Passage shown
+===+
I finished sitting at the mahogany dining room table. Then I sat at the stark white kitchen table. I moved between the two for variety. I annoyed my mother while she cooked lunch, hoping the day would go faster.
"You're going to have to stop waiting for him," my mom said. "It's dragging your whole life down."
"I don't have a life."
"He's not as great a guy as you think. If he'd cheat on his wife, he'd cheat on you."
"He loves me, Mom. I know he loves me."
"He could love you and still never be able to leave his family, and you have to accept that."
I moved back to the dining room. I knew I should not want to get back together; I needed to find a real job. I knew I was wasting brain cells planning our future. But it was so hard to plan my future without him. It was hard to draw pictures from scratch. It would be so much easier to start with a picture of his hair, or his house, or his money.


In the last story there is a congregation of three times of her life: her childhood, expressed by the return to her mother and her old house, willing for protection (“stark white kitchen table”: for her, the house is limited to the kitchen, which is severe, with the colours absent, and the dining room, trapped); her adult age, which has failed and has overcome her, so she has come back to the starting point, the family, already given up the idea of independence; and her future, that does not want to accept. She moves in between the three, stuck, like with the seats, uneasy. In the lapse she is under the cover of her mom's wing she does not have to decide to seek her life, and moans about what she had before being abandoned. To start again she would need a support: “his hair, or his house, or his money”.
Her mother embodies the advices supposed to have a healthy life. She stresses for her child the disappointments counsels her: “he'd cheat on you”, “you have to accept that”. She personifies the idea of society of a healthy life, and her child knows that she has not followed it, so she assumes that “I don't have a life”, meaning that she has failed achieving all their perspectives, the common perspectives of happiness.
+===+
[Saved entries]

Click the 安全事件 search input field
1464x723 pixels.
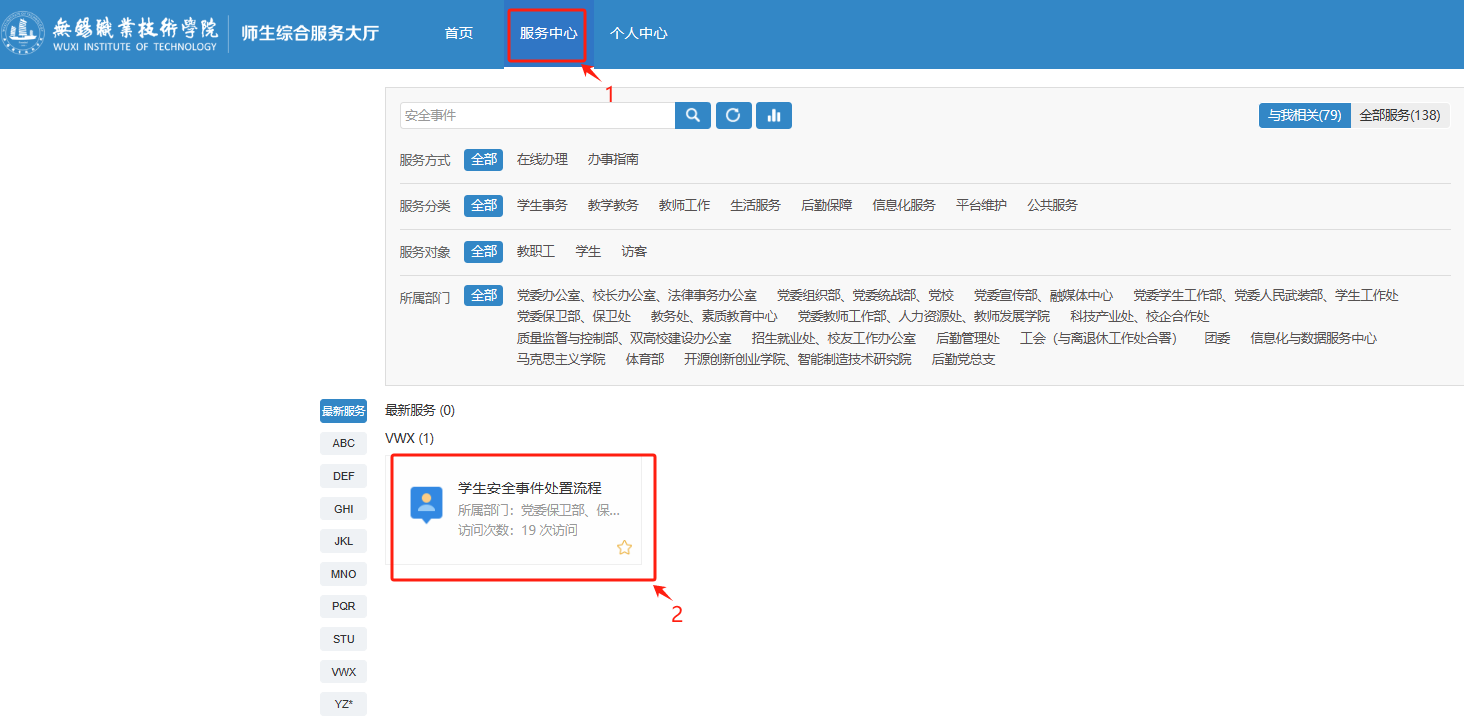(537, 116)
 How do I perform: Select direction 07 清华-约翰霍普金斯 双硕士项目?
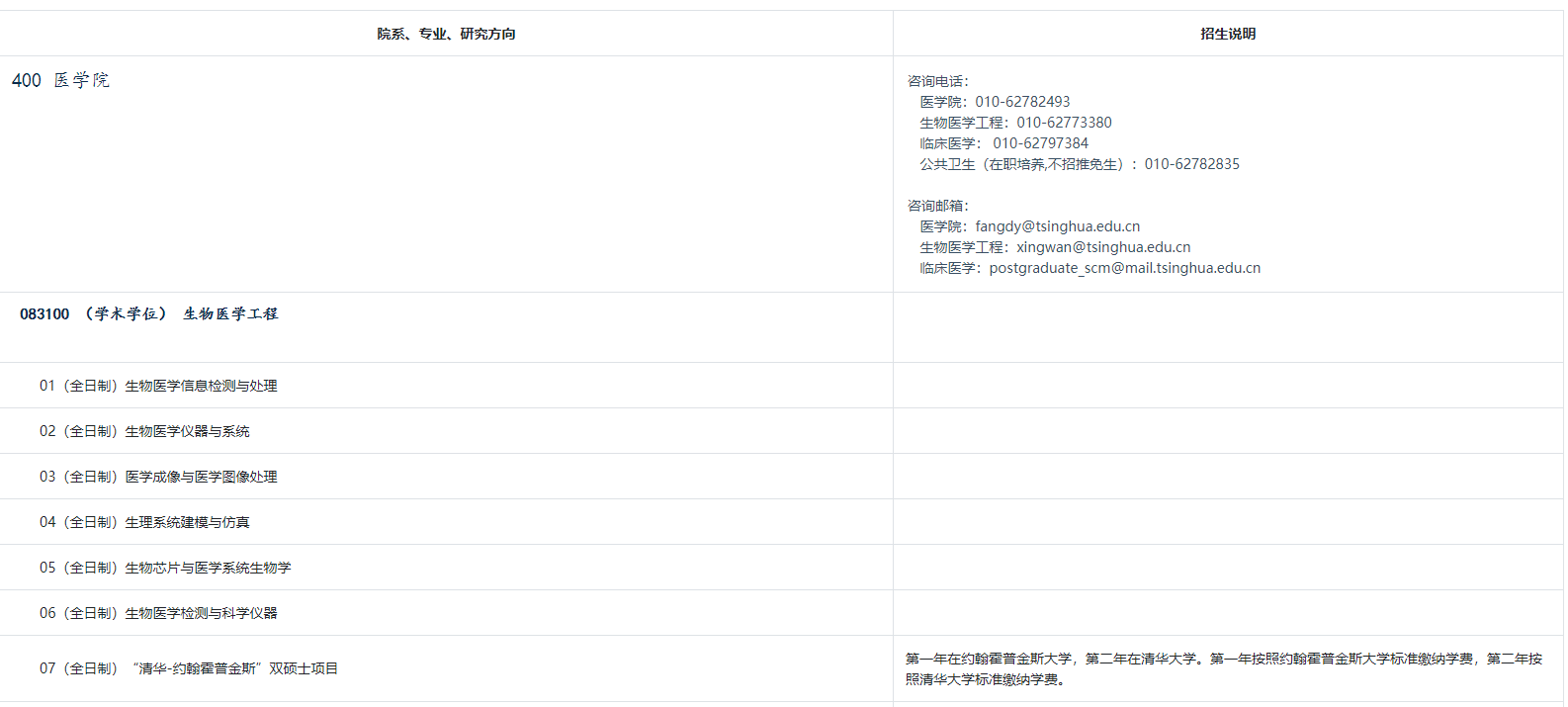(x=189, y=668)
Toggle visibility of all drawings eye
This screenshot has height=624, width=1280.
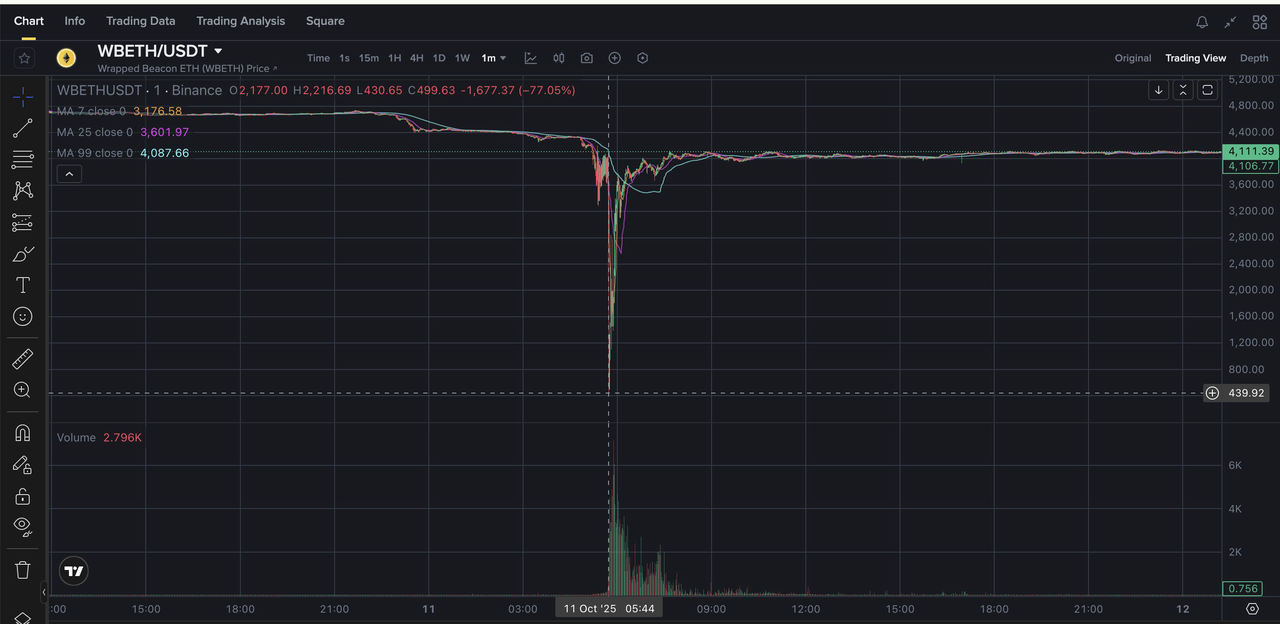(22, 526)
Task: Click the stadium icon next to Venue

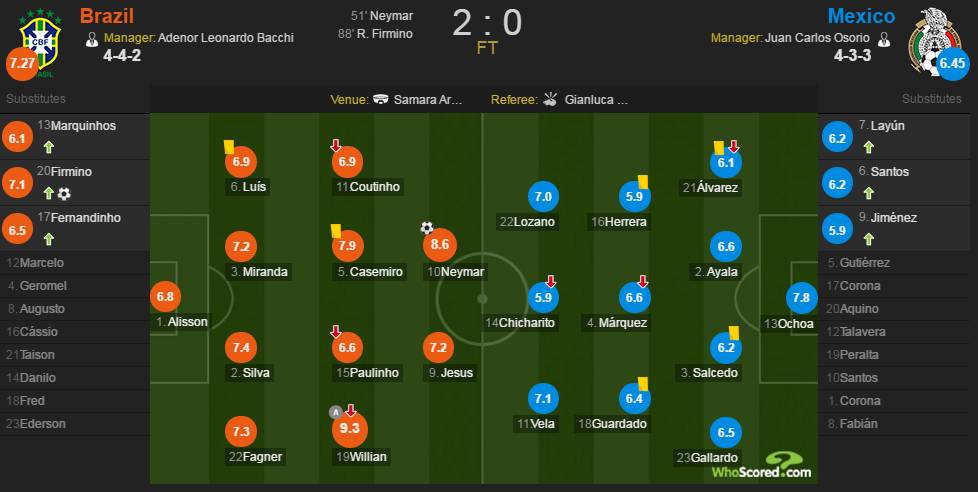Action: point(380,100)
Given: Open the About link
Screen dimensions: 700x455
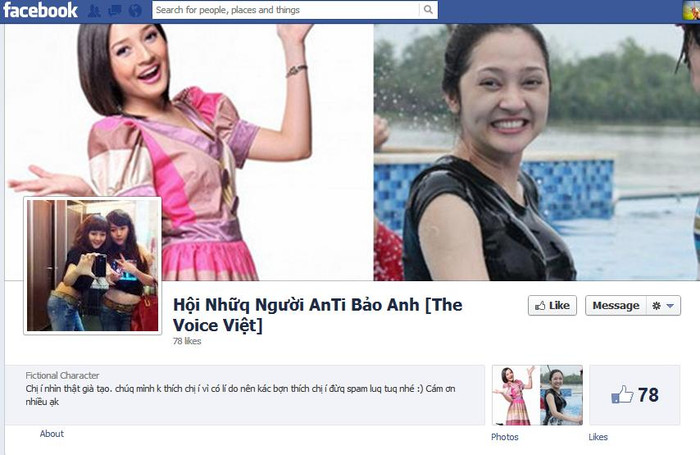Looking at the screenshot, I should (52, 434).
+===+
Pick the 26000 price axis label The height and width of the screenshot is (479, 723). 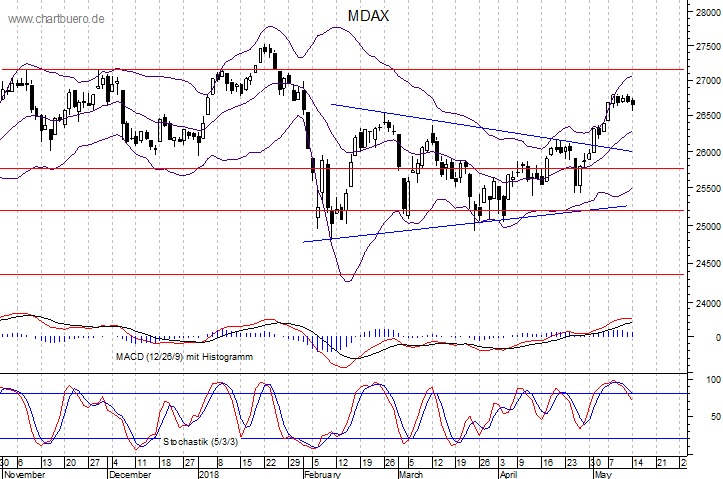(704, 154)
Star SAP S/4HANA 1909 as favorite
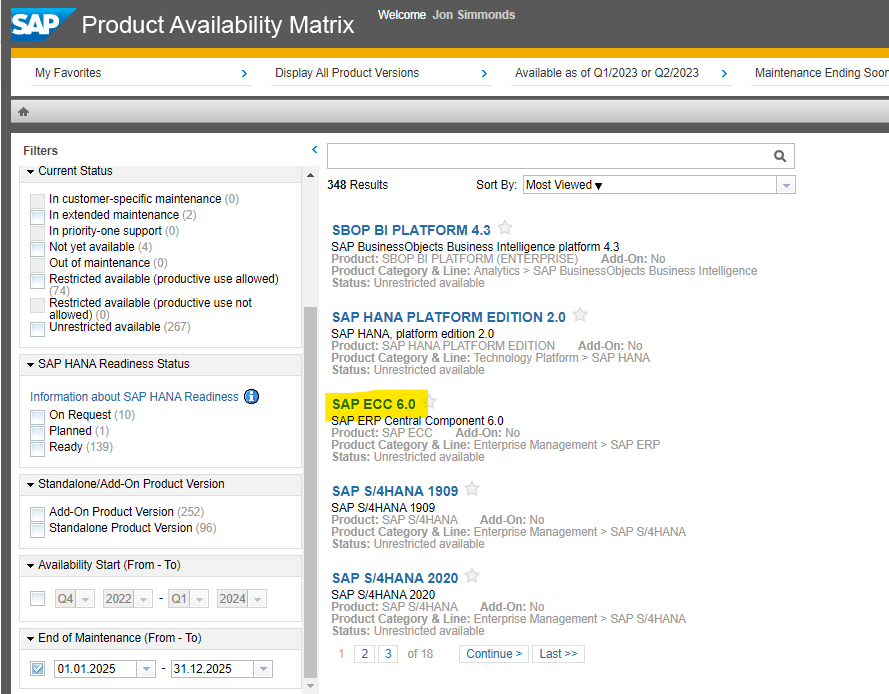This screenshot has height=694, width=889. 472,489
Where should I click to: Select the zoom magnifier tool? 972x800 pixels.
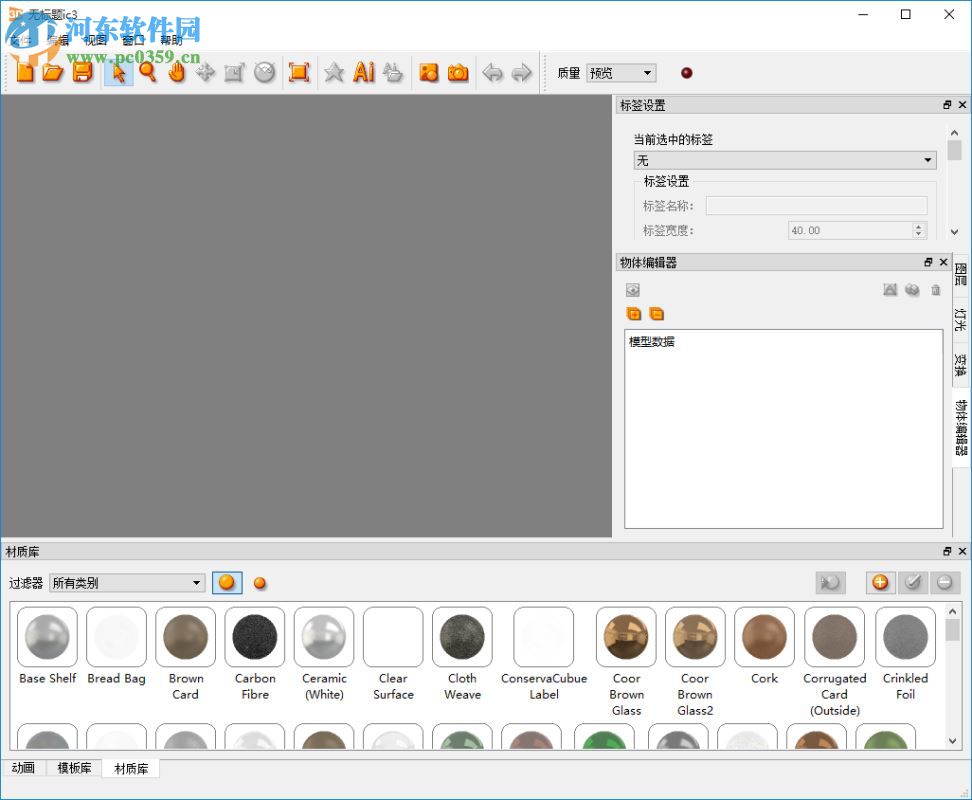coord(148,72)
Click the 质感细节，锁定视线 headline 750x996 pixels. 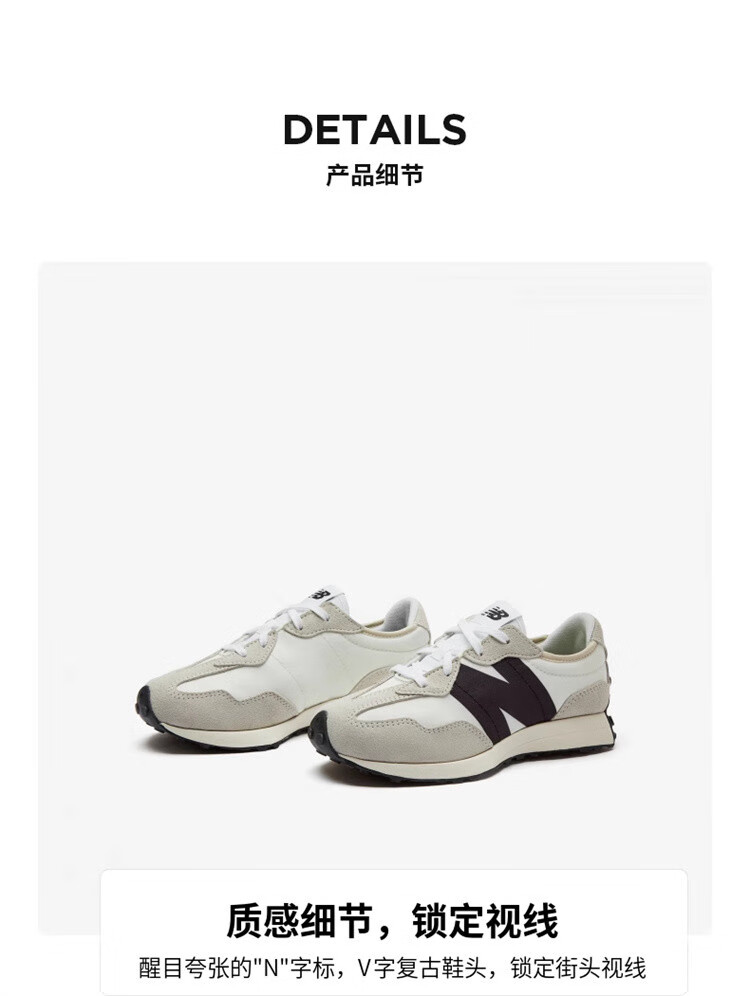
+===+
Exercise set
A: In the passage above with the story and its commentary, reproduce word for word the part from "I finished sitting" to "or his money.".
B: In the passage above, which holds the story and its commentary, list every phrase that the commentary quotes from the story within quotation marks.

Exercise results
A:
I finished sitting at the mahogany dining room table. Then I sat at the stark white kitchen table. I moved between the two for variety. I annoyed my mother while she cooked lunch, hoping the day would go faster.
"You're going to have to stop waiting for him," my mom said. "It's dragging your whole life down."
"I don't have a life."
"He's not as great a guy as you think. If he'd cheat on his wife, he'd cheat on you."
"He loves me, Mom. I know he loves me."
"He could love you and still never be able to leave his family, and you have to accept that."
I moved back to the dining room. I knew I should not want to get back together; I needed to find a real job. I knew I was wasting brain cells planning our future. But it was so hard to plan my future without him. It was hard to draw pictures from scratch. It would be so much easier to start with a picture of his hair, or his house, or his money.

B:
- “stark white kitchen table”
- “his hair, or his house, or his money”
- “he'd cheat on you”
- “you have to accept that”
- “I don't have a life”